- Texto proporcionado:
····················
Tengo un amigo que no figura en la interminable nómina de escritores de poesía a pesar de que está escribiendo uno de los poemas más singulares que yo he podido “leer”. En un terreno ha plantado, se dice pronto, mil nogales. El papel donde escribir sus versos no es otro que la tierra, los versos los caballones; y cada palabra un nogal al que da de beber cuando aprieta el calor o atiende cuando enferma.

He aquí una modalidad de poesía experimental de un temblor sobrecogedor: el poema tan sólo conserva de los “antiguos” modales de la escritura la estructura lineal de los renglones, aquí surcos. La palabra es cambiante porque cambiante es el medrar de los árboles y el sentir, y cambiante ha sido siempre la vida con el ir y el venir de los días. El poeta, en este caso, no ata las palabras para fijarlas en la inmortalidad de los libros, renuncia a la gloria de las antologías para dejar con vida –abierto a otras suertes- el poema. Su obra poética no pretende sujetar la vida o inventarla con palabras reveladoras ni adoquinar con metáforas un modelo de vivir. Lo deslumbrante en este poema es la insólita arquitectura del espacio poético y la carencia de cualquier traza de dogmatismo -un poema abierto, sin firmar, y donde el esfuerzo y las dimensiones del trabajo no permiten que anide la ocurrencia, pero sí los pájaros y los paseantes-. Se podría pensar que el poeta anónimo del que hablo es un trasnochado más del movimiento Fluxus perdido en un pueblo de Zamora, y no. Fluxus pretendía impactar, epatar en algunos casos, con imitaciones de lo que es rutina del vivir y, aunque no vendía como arte sus acciones, todos hemos visto cómo se comerciaba con los documentos de esas intervenciones. No se vende el juguete pero sí las “fotos” del juego, ingeniosa y pueril estrategia para dinamitar el mercado del arte. En el caso que nos ocupa el autor renuncia a todo salvo a su obra: no hay poemario como tal, disimulado como está el trabajo en la naturaleza; no hay carteles que lo anuncien, no se publicita en la nube, no se venden libritos explicativos, ni postales, ni nueces. Es el autor en sus cuatro esquinas mirando el mundo desde allí, mirándose él en los espejos de un verde que lo envuelve todo. La plaza pública del poema está sin vallar y el rincón del dolor apenas si se nota porque la humedad del riego disimula las lágrimas.
····················
- Líneas de datos:
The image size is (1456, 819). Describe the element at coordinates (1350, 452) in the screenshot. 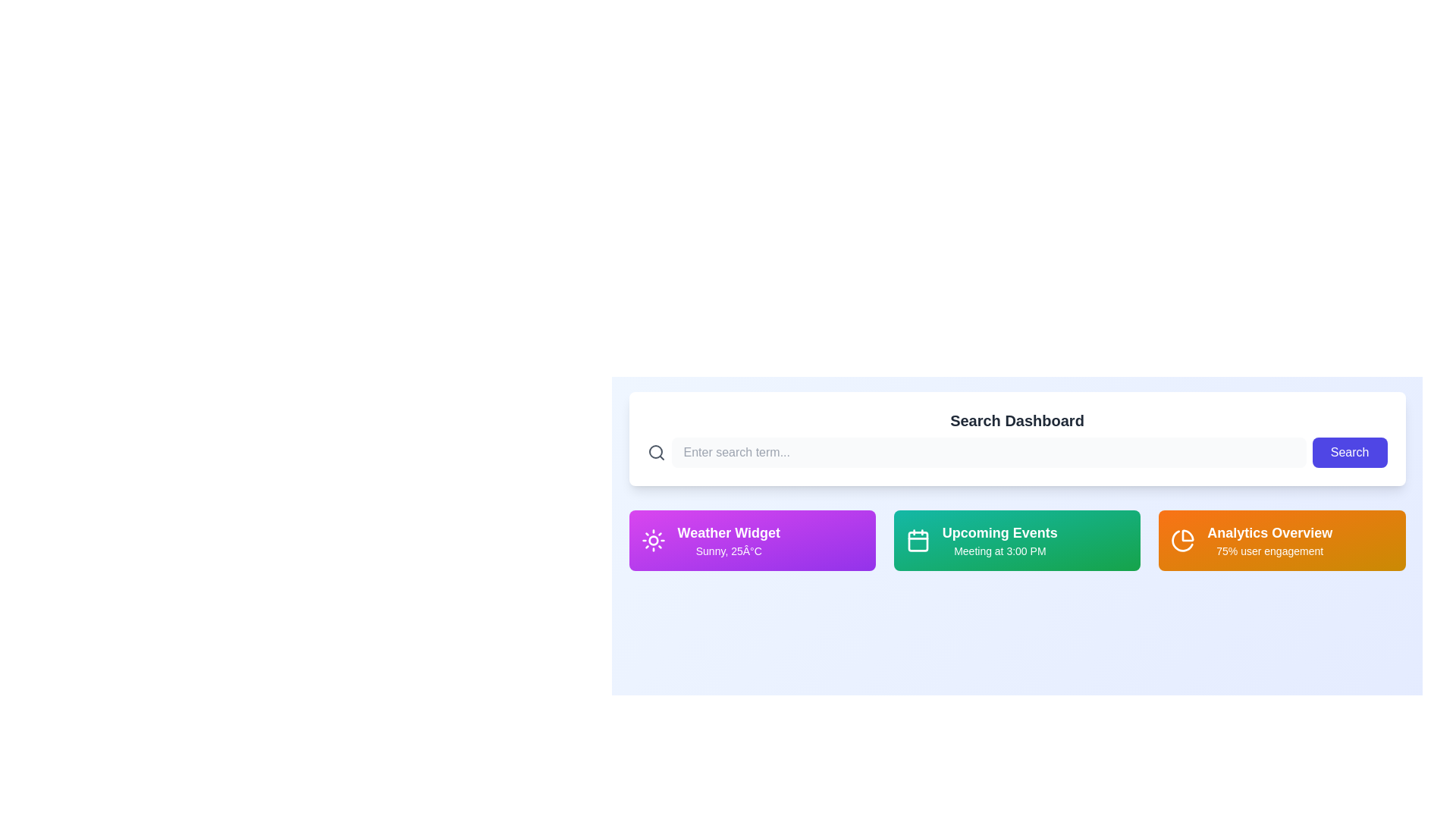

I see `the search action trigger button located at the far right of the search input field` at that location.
····················
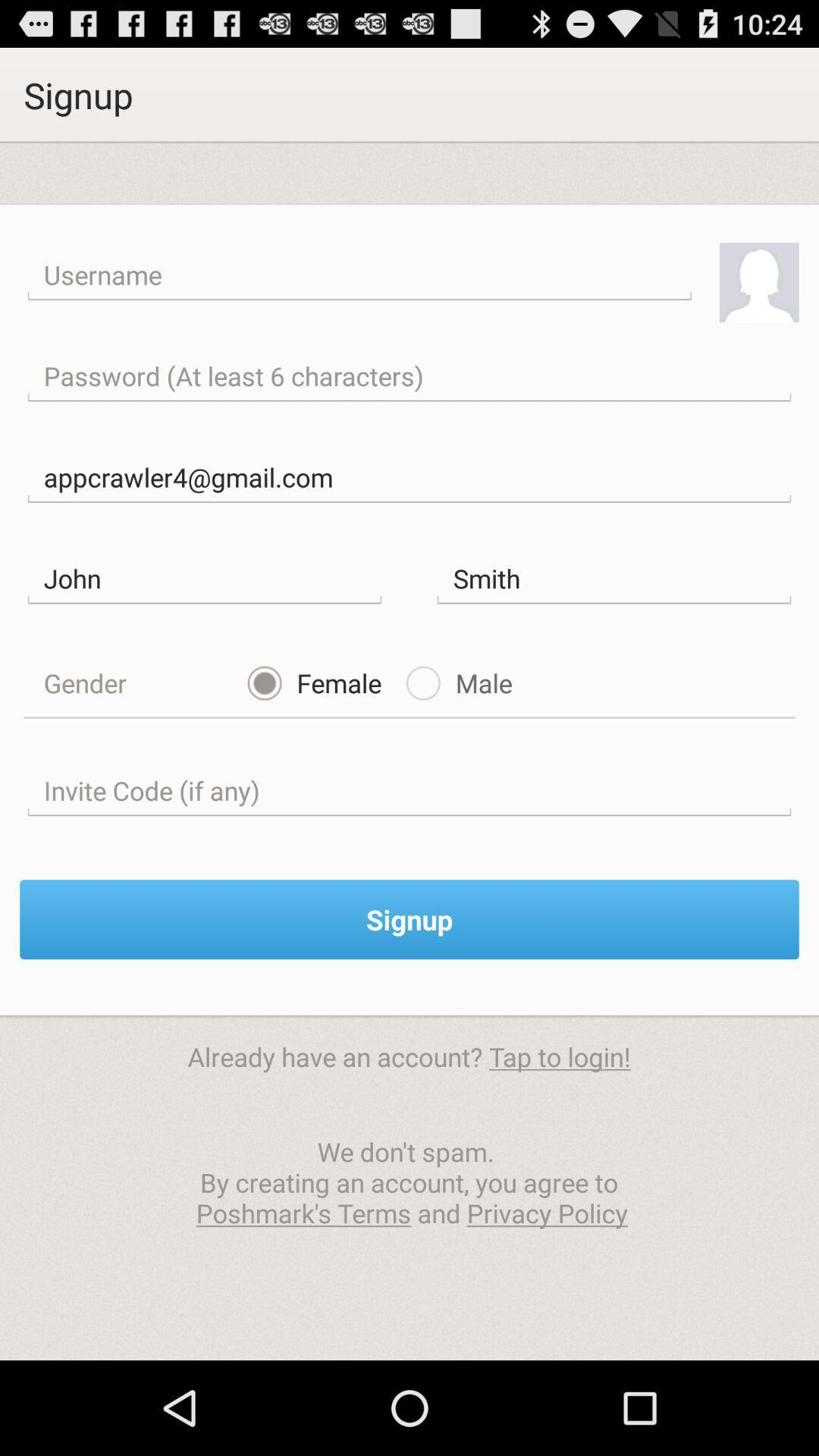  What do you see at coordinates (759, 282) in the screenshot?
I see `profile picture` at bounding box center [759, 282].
····················
- Detalles de la tarea:
Transcribe literalmente el fragmento del texto sobre los mil nogales que va desde "Tengo un amigo" hasta "atiende cuando enferma.", ambos incluidos.

- Resultado de la tarea:
Tengo un amigo que no figura en la interminable nómina de escritores de poesía a pesar de que está escribiendo uno de los poemas más singulares que yo he podido “leer”. En un terreno ha plantado, se dice pronto, mil nogales. El papel donde escribir sus versos no es otro que la tierra, los versos los caballones; y cada palabra un nogal al que da de beber cuando aprieta el calor o atiende cuando enferma.